Petite histoire de la naissance du violon

Etude de Raphaël pour l'Apollon : on distingue sous son coude gauche l'instrument objet de l'étude, de la famille du violon.

Le violon est né au début du XVIème siècle, quelque part en Europe. Différents théories existent à ce sujet, certains musicologues placent son origine dans l'Allemagne du sud, en Espagne, en France, ou plus probablement en Italie.

La réalité est certainement tissée de ces multiples influences, comme en témoignent diverses oeuvres d'art, essentiellement des peintures. On connait, de cette époque, divers noms de luthiers : en Allemagne du sud, à Füssen, la famille Tieffenbrucker a produit des luthiers qui sont partis en Italie, puis en France. Gaspar Duiffoprugcar (= Tieffenbruker) qui est venu s'installer à Lyon vers 1533, pourrait avoir été l'un des premiers fabricants de violons français.

Quoiqu'il en soit, la lutherie moderne nait avec Andrea Amati, vers 1505, à Crémone, petite ville italienne de la plaine du Po. Fournisseurs des rois, il fonde une dynastie de luthiers qui va répandre la réputation de cette ville dans tout le monde connu : Antonio et Girolamo Amati, ses fils, puis Nicolo Amati son petit-fils. Nicolo va ensuite former bon nombre de luthiers de talent, dont Antonio Stradivari, Andrea Guarneri, Paolo Grancino et bien d'autres.

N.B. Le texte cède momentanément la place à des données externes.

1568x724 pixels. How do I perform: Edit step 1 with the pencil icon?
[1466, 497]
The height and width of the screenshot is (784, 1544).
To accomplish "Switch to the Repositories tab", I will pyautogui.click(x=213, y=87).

En France, la lutherie s'est développée essentiellement dans deux endroits : les villes de Paris et de Mirecourt. A Paris, dès le 17e siècle, on voit fleurir des noms tels que Pierray, Bocquay, Castagneri, Salomon, et tant d'autres ! Mirecourt, dans les Vosges, a vu naître les plus prestigieux luthiers du 19è siècle : les familles Vuillaume, Chanot, Voirin, Bazin, Collin y ont leurs racines. Aujourd'hui, l'école Nationale de lutherie est implantée à Mirecourt (voir la page des liens).